[Data under study Boundary: Start]

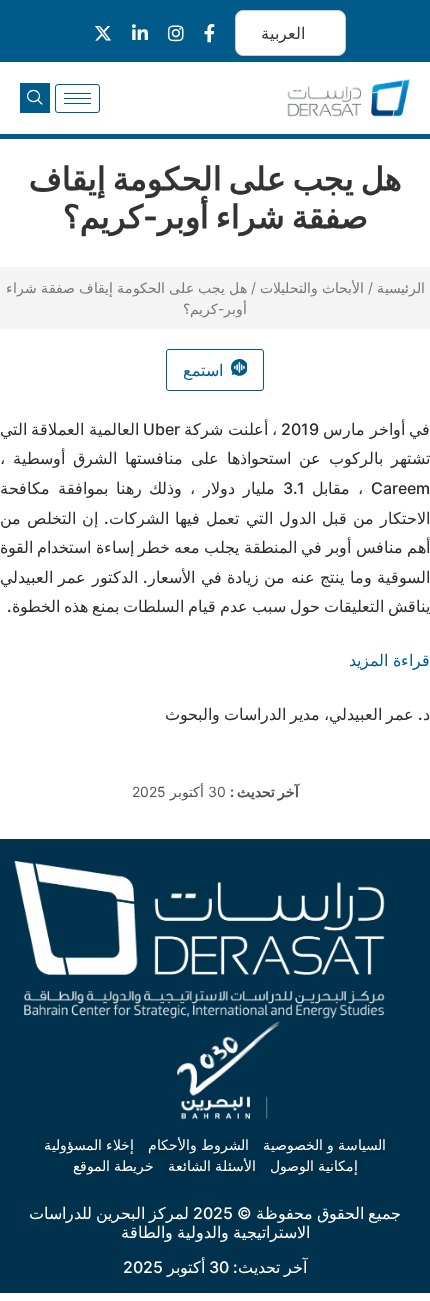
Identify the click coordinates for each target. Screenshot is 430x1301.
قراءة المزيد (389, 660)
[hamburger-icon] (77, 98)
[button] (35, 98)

[Data under study Boundary: End]
[Data under study Boundary: Start]

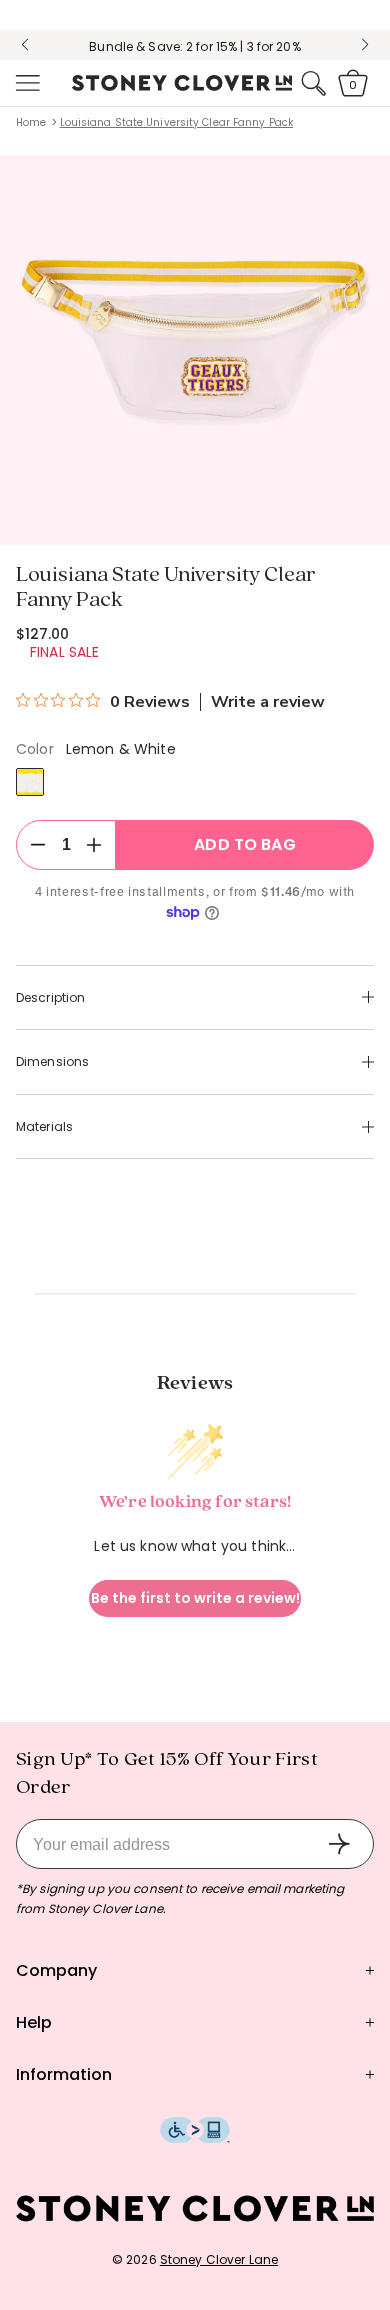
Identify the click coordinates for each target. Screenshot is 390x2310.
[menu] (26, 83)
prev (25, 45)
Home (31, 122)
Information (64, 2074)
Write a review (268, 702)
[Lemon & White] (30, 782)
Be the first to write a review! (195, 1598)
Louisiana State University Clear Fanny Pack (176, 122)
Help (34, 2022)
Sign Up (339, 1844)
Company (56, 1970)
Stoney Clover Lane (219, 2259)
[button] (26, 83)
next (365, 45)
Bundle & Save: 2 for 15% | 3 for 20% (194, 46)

[Data under study Boundary: End]

All that belongs in the answer is the run of lines above from the line containing "prev (25, 45)" through the line containing "Bundle & Save: 2", exactly as written.

[Reply]:
prev (25, 45)
Home (31, 122)
Information (64, 2074)
Write a review (268, 702)
[Lemon & White] (30, 782)
Be the first to write a review! (195, 1598)
Louisiana State University Clear Fanny Pack (176, 122)
Help (34, 2022)
Sign Up (339, 1844)
Company (56, 1970)
Stoney Clover Lane (219, 2259)
[button] (26, 83)
next (365, 45)
Bundle & Save: 2 for 15% | 3 for 20% (194, 46)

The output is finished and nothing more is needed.